After extensive restoration work undertaken in cooperation with the Max Freiherr von Oppenheim Foundation, the reassembled collection of Max von Oppenheim was unveiled at a press conference in the National Museums
' work rooms in Berlin Friedrichshagen. The unveiling coincided with both the 150th anniversary of Max von Oppenheim's birth and the completion of the restoration work on the monumental sculptures from Tell Halaf (Syria) that were destroyed in the war. In addition, a foretaste is on offer of the future exhibition, organised by the Museum of the Ancient Near East in the Pergamonmuseum, due to open in January 2011, entitled 'Die geretteten Götter aus dem Palast vom Tell Halaf', or 'The Salvaged Gods from the Palace of Tell Halaf'.
The largest restoration project in recent decades was officially completed in Berlin Friedrichshagen in time for the 150th anniversary of the birth of Max Freiherr von Oppenheim, excavator and museum founder. It took nine years of intense work for scholars from the Museum of the Ancient Near East and a team of restorers to reconstruct piece by piece the shattered remains of over 30 sculptures and relief panels in the work rooms of the National Museums in Berlin. An incendiary bomb destroyed the Tell Halaf Museum in the Second World War and with it, its 3000 year old collection.
'It would of course be truly wonderful if the smashed fragments of the stone images could somehow be gathered together and brought to the National Museums and reassembled at a later date.' As Max Freiherr von Oppenheim expressed this wish in 1944 in a letter to the then director of the Museum of the Ancient Near East, Walter Andrae, the Tell Halaf Museum in the Berlin borough of Charlottenburg that he had founded fourteen years earlier lay in ruins.
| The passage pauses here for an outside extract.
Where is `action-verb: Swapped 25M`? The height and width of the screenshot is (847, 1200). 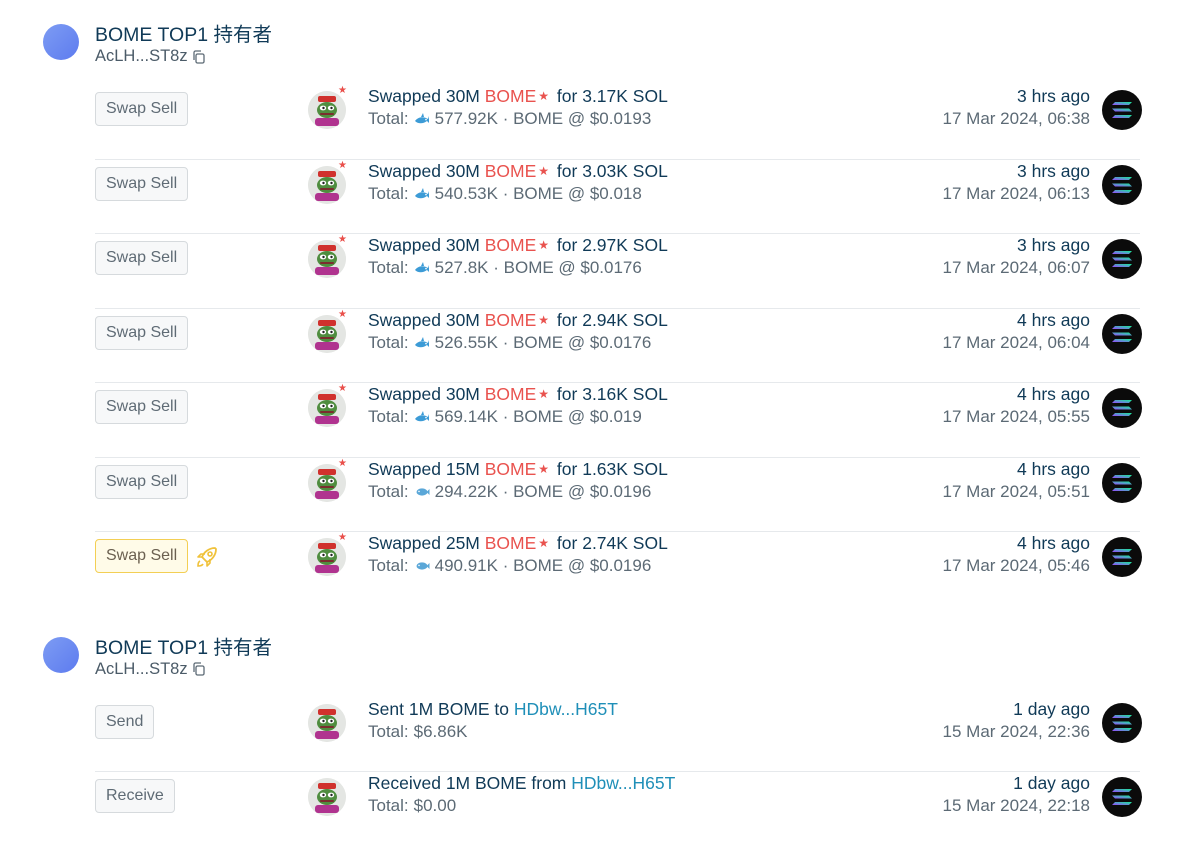 action-verb: Swapped 25M is located at coordinates (426, 543).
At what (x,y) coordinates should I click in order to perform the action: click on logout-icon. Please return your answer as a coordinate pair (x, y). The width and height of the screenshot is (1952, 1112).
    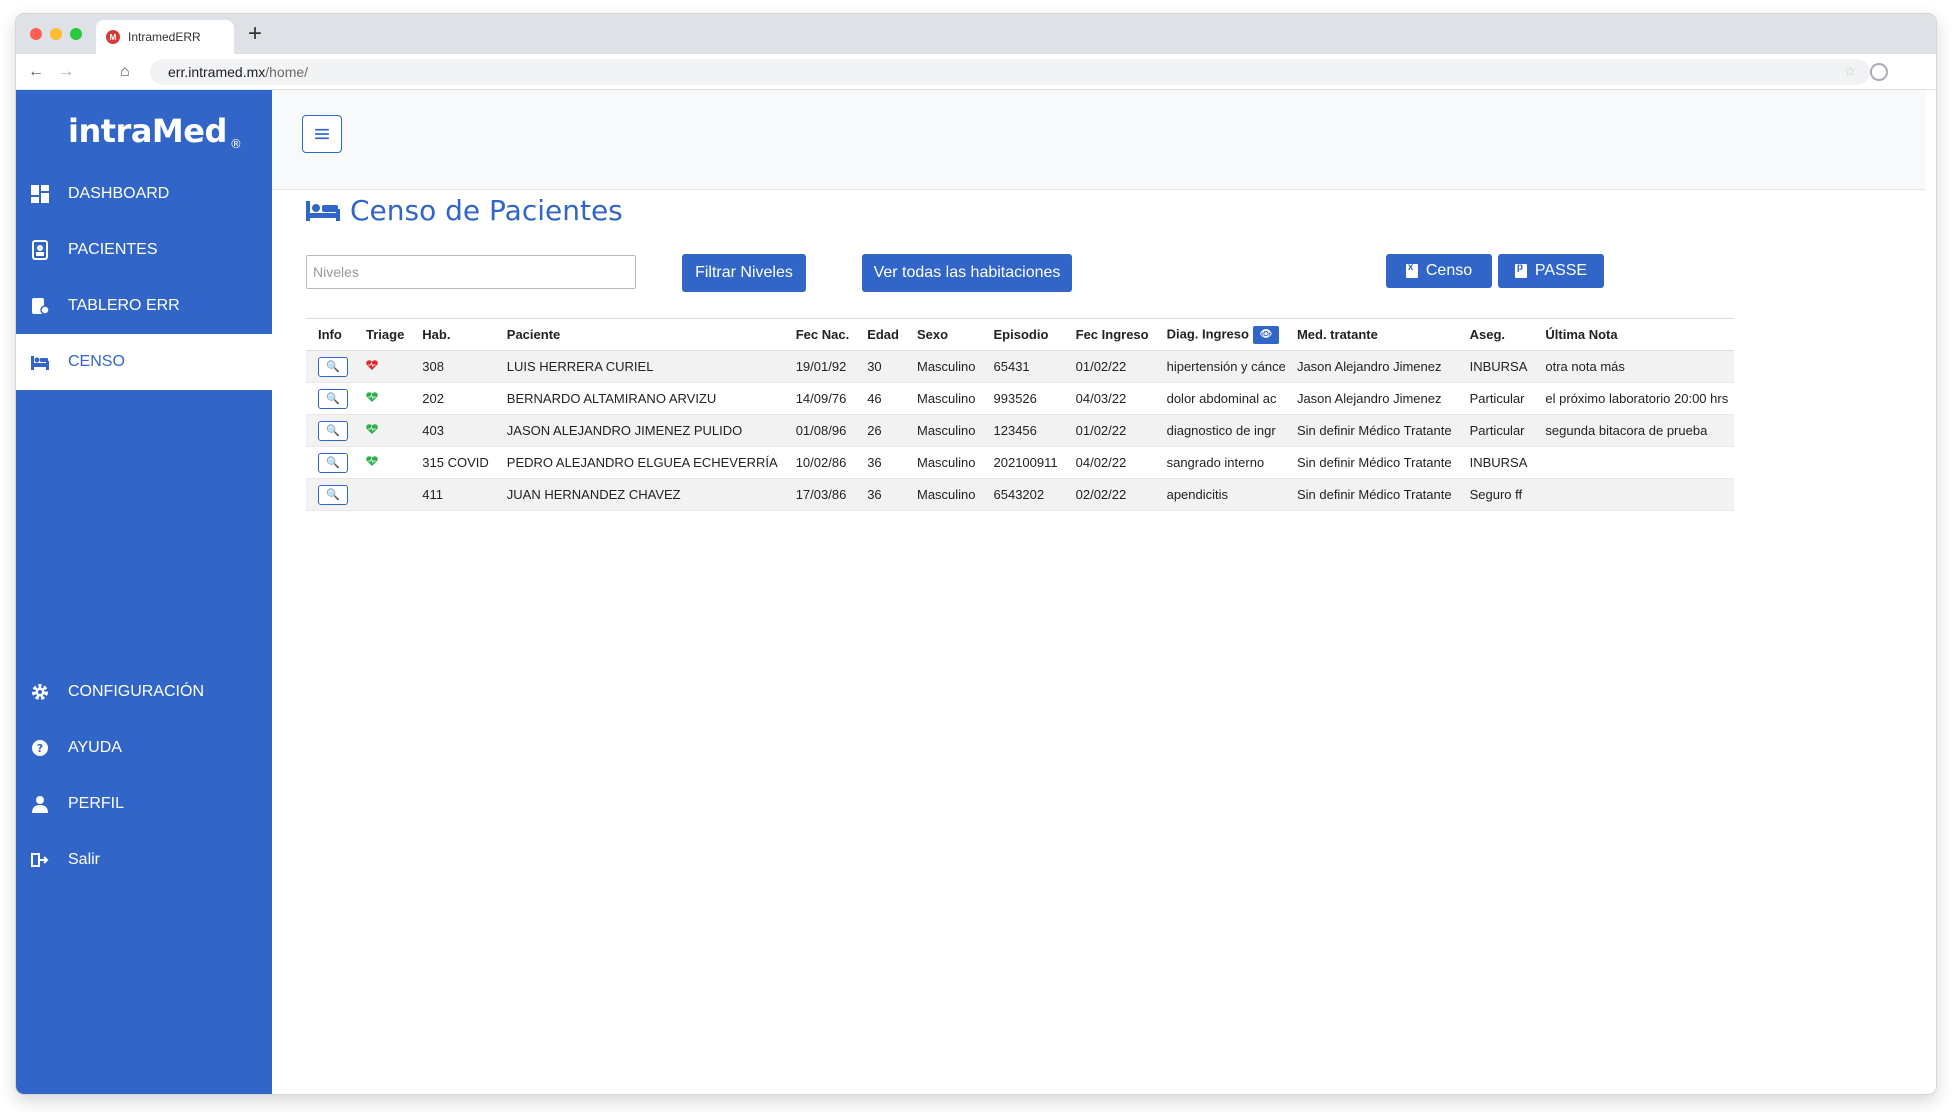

In January 2011 the Tell Halaf Collection will finally be open to a wider public again after some 68 years in an exhibition to be held by the Museum of the Ancient Near East in the Pergamonmuseum on the Museum Island Berlin. The restored sculptures will go on display from 28 January to 14 August 2011 in the North Wing of the Pergamonmuseum, together with material detailing their exciting history. A specially designed lighting concept will help present the monumental sculptures and relief panels in their original glory - without covering up their scars and wounds. Personal objects that once belonged to Max von Oppenheim together with film footage and photographs will bear homage to the excavator and his unique museum. Alongside the now completed restoration project, the excavations that recommenced at Tell Halaf in 2006 will also be presented to the public in the exhibition.
The reassembled monuments from the Aramaean royal palace are arranged to form the new entrance to the Museum of the Ancient Near East in the Pergamonmuseum, as devised by the Cologne-based architect O. M. Ungers. The move will see a second wish of Max von Oppenheim come true: the permanent presentation of his finds on the Museum Island Berlin.